● **Text section**
Then they took a chance in reform No. 2. For a while that one prospered and they got much applause.

One morning this stepnephew of mine, Loomis, met Buckly on the street and said: “You have made a gallant struggle against those defects of yours. I am aware that you failed on No. 1, but I am also aware that you are having better luck with No. 2.”

“Yes,” Buckly said, “No. 2 is all right and sound up to date, and we are full of hope.”

Loomis said: “Buckly, of course you have your troubles like other people, but they never show on the outside. I have never seen you when you were not cheerful. Are you always cheerful? Really always cheerful?”

“Well no,” he said. “No, I can’t say that I am always cheerful, but⁠—Well, you know that kind of a night that comes; you wake up way in the night and the whole world is sunk in gloom and there are storms and earthquakes and all sorts of disasters in the air threatening and you get cold and chill; and when that happens to me I recognize how sinful I am and it goes all clear to my heart and wrings it and I have such terrors and terrors⁠—oh, they are indescribable, those terrors that assail and thrill me, and I slip out of bed and get on my knees and pray and pray and pray and promise that I will be good, etc. And then, you know, in the morning the sun shines out so lovely and the birds sing and the whole world is so beautiful, and⁠—b’ god! I rally!”

Now I will quote a brief paragraph from this letter which I have received from Mr. Tonkray. He says:

You no doubt are at a loss to know who I am. I will tell you. In my younger days I was a resident of Hannibal, Mo., and you and I were schoolmates attending Mr. Dawson’s school along with Sam and Will Bowen and Andy Fuqua and others whose names I have forgotten. I was then about the smallest boy in school, for my age, and they called me little Aleck Tonkray for short.

I don’t remember Aleck Tonkray, but I knew those other people as well as I knew the town drunkards. I remember Dawson’s schoolhouse perfectly. If I wanted to describe it I could save myself the trouble by conveying the description of it to these pages from Tom Sawyer. I can remember the drowsy and inviting summer sounds that used to float in through the open windows from that distant boy-Paradise, Cardiff Hill, and mingle with the murmurs of the studying pupils and make them the more dreary by the contrast. I remember Andy Fuqua, the oldest pupil⁠—a man of twenty-five. I remember the youngest pupil, Nannie Owsley, a child of seven. I remember George RoBards, eighteen or twenty years old, the only pupil who studied Latin. I remember vaguely the rest of the twenty-five boys and girls. I remember Mr. Dawson very well. I remember his boy, Theodore, who was as good as he could be. In fact he was inordinately good, extravagantly good, offensively good, detestably good⁠—and he had pop-eyes⁠—and I would have drowned him if I had had a chance. In that school we were all about on an equality, and, so far as I remember, the passion of envy had no place in our hearts, except in the case of Arch Fuqua⁠—the other one’s brother. Of course we all went barefoot in the summertime. Arch Fuqua was about my own age⁠—ten or eleven. In the winter we could stand him, because he wore shoes then, and his great gift was hidden from our sight and we were enabled to forget it. But in the summertime he was a bitterness to us. He was our envy, for he could double back his big toe and let it fly and you could hear it snap thirty yards. There was not another boy in the school that could approach this feat. He had not a rival as regards a physical distinction⁠—except in Theodore Eddy, who could work his ears like a horse. But he was no real rival, because you couldn’t hear him work his ears; so all the advantage lay with Arch Fuqua.

● **Written task 1**
Rewrite the paragraph of the reminiscence beginning "You no doubt are at a loss" more briefly, keeping its main facts.
The records that follow are unrelated to the reminiscence.

● **Records for processing**

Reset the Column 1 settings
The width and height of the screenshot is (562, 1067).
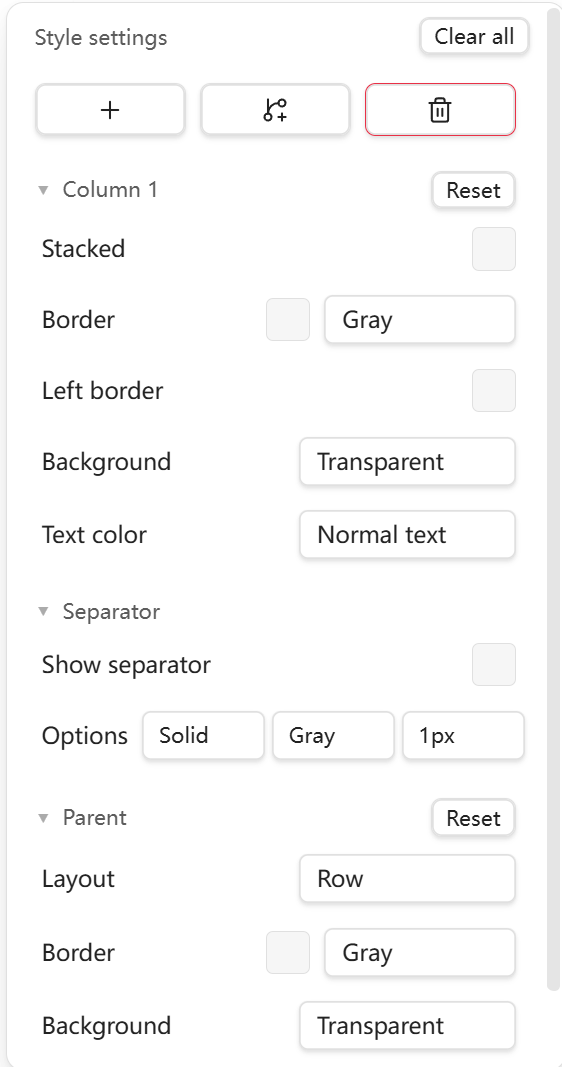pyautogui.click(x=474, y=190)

---

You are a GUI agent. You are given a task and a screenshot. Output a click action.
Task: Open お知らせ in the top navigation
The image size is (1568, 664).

● **Written task 2**
Render the records from the line with "Reset the Column 1 settings" up to and including the line with "pyautogui.click(x=474, y=190)" as a JSON list of strings, one per line, with blank lines and pictures left out.

● **Complete answer 1**
Tonkray says he once lived in Hannibal, Mo., and went to Mr. Dawson's school with the recipient and with Sam and Will Bowen, Andy Fuqua and others. He was about the smallest boy in school for his age, so he was called little Aleck Tonkray.

● **Complete answer 2**
[
  "Reset the Column 1 settings",
  "The width and height of the screenshot is (562, 1067).",
  "pyautogui.click(x=474, y=190)"
]